知人は、レイキとその波動の整体のどちらが優れているかの話をしたのではなく、併用したら効果がありそうだという話がしたかっただけなのですが、その施術師はその次の予約のときに、姑息な手段でレイキを悪と信じさせようとしたそうで、その手口があまりにもハメようとした感満点でびっくりしました。知人も怒りで身体がひんやりしてきたそうです。

この話を聞いて、宗教的なものは無理矢理に盲信させようとしてくるんだなぁと思いました。AかBかで、自分たちのほうだけを信じてもらえなかったら、「商売上がったりだ!」と思うのでしょうか。
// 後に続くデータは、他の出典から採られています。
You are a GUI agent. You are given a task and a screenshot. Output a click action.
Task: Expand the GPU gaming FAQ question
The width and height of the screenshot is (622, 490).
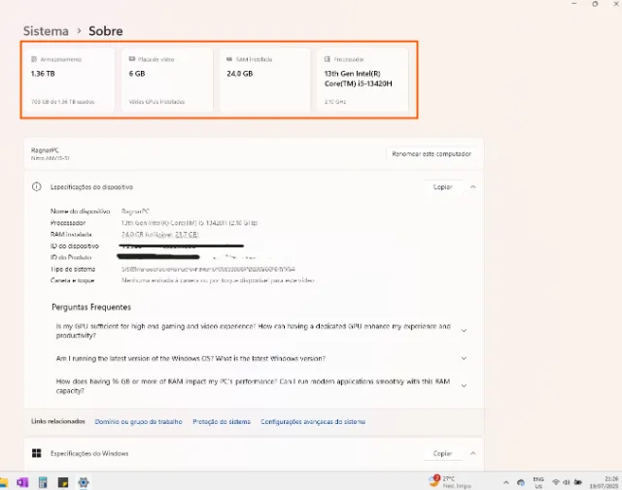[x=464, y=331]
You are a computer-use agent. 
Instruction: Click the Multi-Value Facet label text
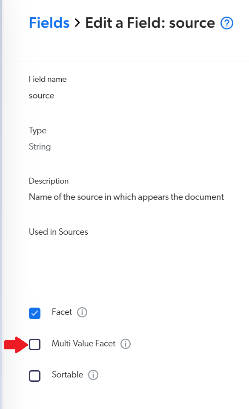pyautogui.click(x=84, y=344)
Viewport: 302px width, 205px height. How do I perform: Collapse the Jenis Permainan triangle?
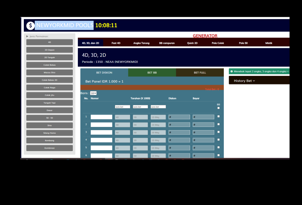pyautogui.click(x=27, y=36)
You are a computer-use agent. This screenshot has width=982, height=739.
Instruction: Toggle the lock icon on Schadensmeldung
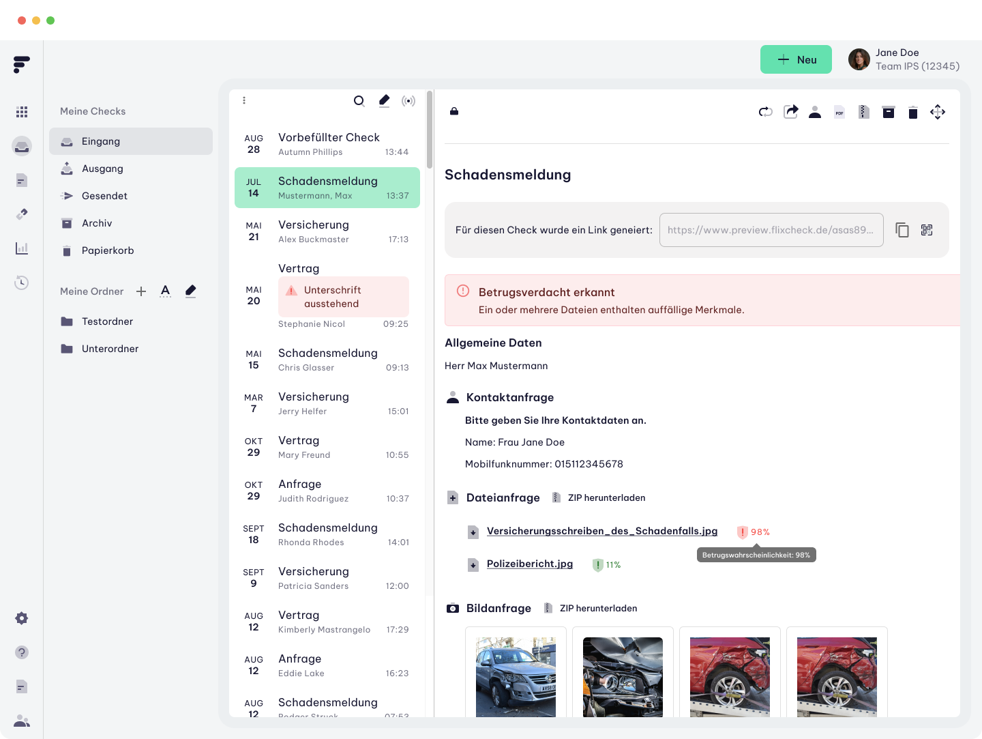[x=454, y=111]
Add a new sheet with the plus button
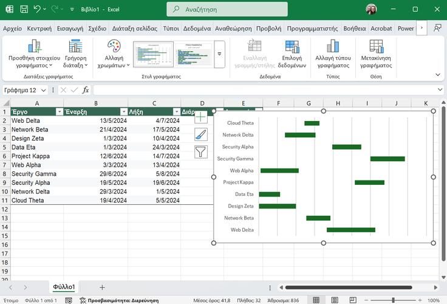This screenshot has height=304, width=447. (102, 287)
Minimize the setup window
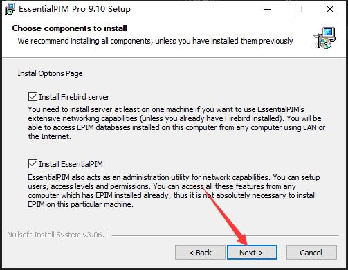Screen dimensions: 348x270 267,9
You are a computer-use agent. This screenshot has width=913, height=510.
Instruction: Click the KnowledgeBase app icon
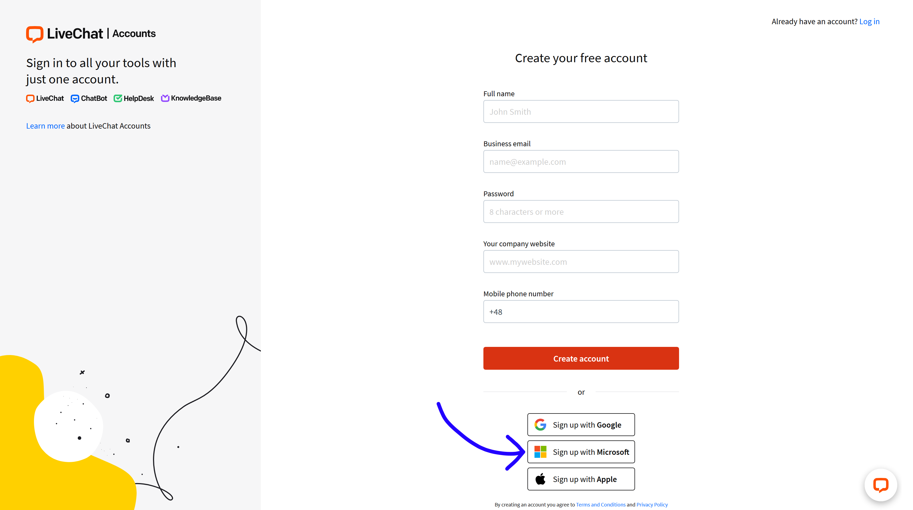click(165, 98)
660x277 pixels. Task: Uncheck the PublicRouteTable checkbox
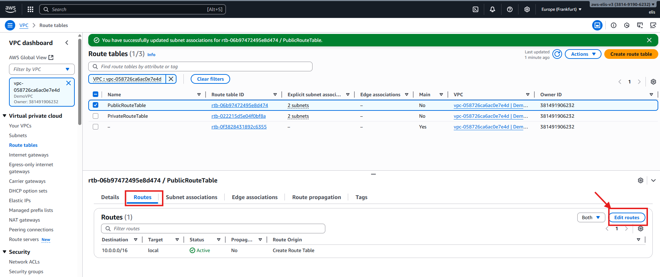pyautogui.click(x=96, y=105)
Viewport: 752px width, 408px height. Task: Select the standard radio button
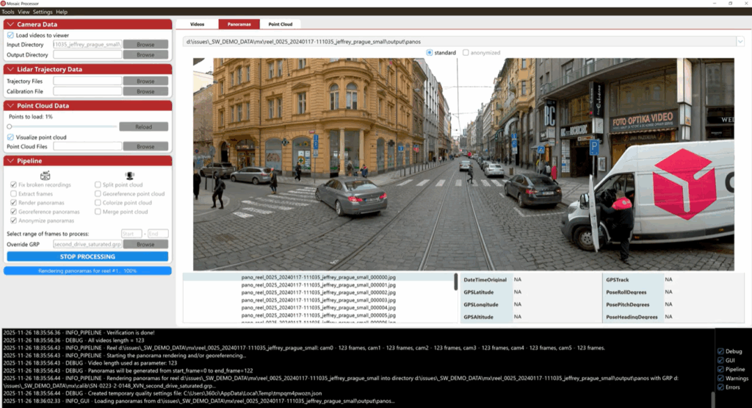(x=430, y=53)
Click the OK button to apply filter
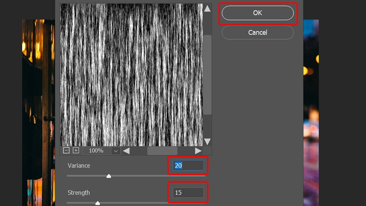Image resolution: width=366 pixels, height=206 pixels. 257,13
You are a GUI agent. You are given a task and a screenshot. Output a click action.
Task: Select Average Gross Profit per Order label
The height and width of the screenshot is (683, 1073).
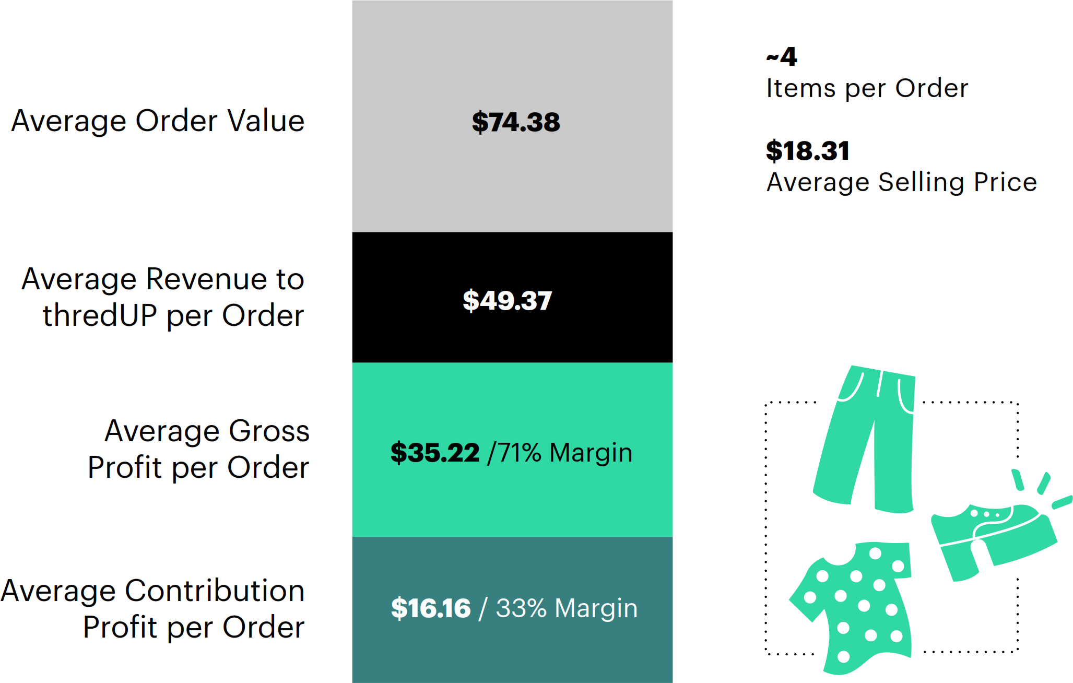(198, 449)
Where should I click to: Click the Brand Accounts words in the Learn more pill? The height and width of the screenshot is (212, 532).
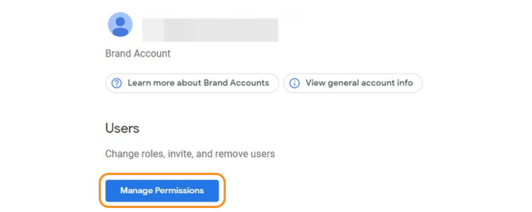click(236, 83)

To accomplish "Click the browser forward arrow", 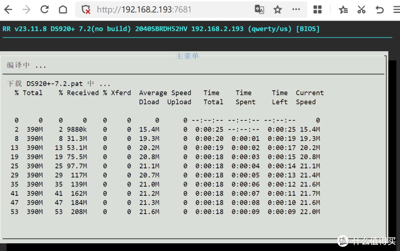I will click(26, 10).
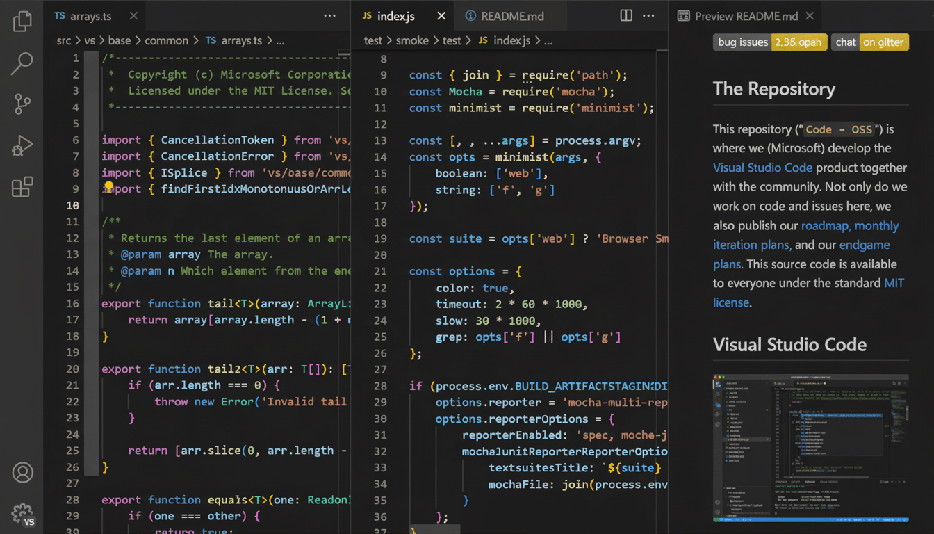Viewport: 934px width, 534px height.
Task: Open the Source Control view
Action: coord(22,104)
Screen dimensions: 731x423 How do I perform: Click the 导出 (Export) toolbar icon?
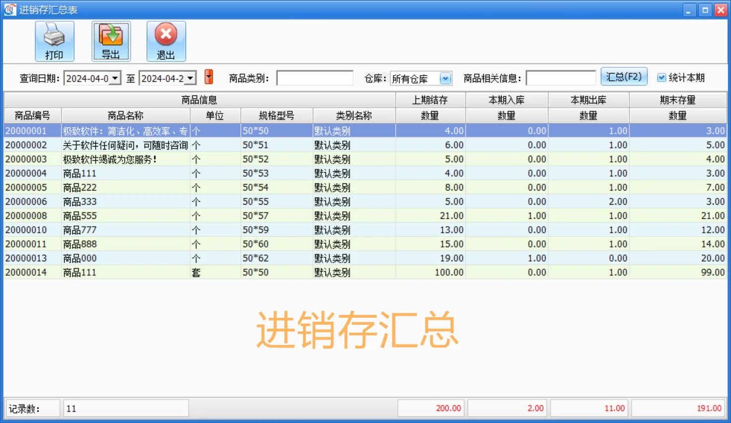(111, 41)
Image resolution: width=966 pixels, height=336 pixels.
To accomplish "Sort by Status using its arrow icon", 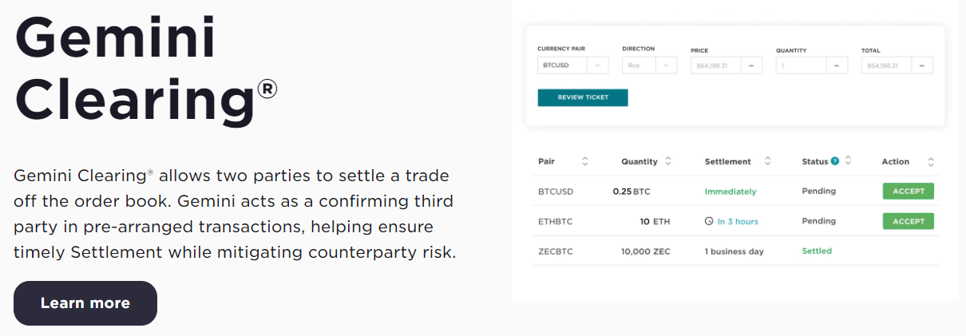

私が習ったレイキのNPOはさっぱりしていて、レイキとは何かと使い方を教えてくれて、信じるも信じないも個人の自由に任せるというスタンスでした。自分が本当にいいことをしていると自分を信じられている人は、中身の説明だけして、あとは相手に任せる。無理矢理に他者を動かそうとはしないものなのだと思います。自信のあるものを提供していれば、自然とついてくる人はついてきてくれるものだから。

この話を思い出すといつも、相方から聞いた、ガユーナ・セアロさんというミャンマーにいるお坊さんの話を思い出します。セアロさんへの「母親が亡くなったのですが、母親が信じている宗派と、自宅の寺の宗派が違います。どちらでお弔いをしたらよいでしょうか?」という質問に対して、セアロさんはこう答えていました。「うちにしなさい、というほうはやめろ。どちらでもお母さんの望むと思うほうにしてください、というほうのお寺にしなさい」(細かな表現は違ったかもしれませんが)。このエピソードは『私は私―ガユーナ・セアロの至道録』にあるそうです。

自分の得だけでなく、相手のことを思える人の言うことを信じるのが一番。AかBか、という選択で、自分のほうだけを信じさせようとして、自分以外のほうを悪く言う人がいたら、その人のことは信じないのが得策かもしれません。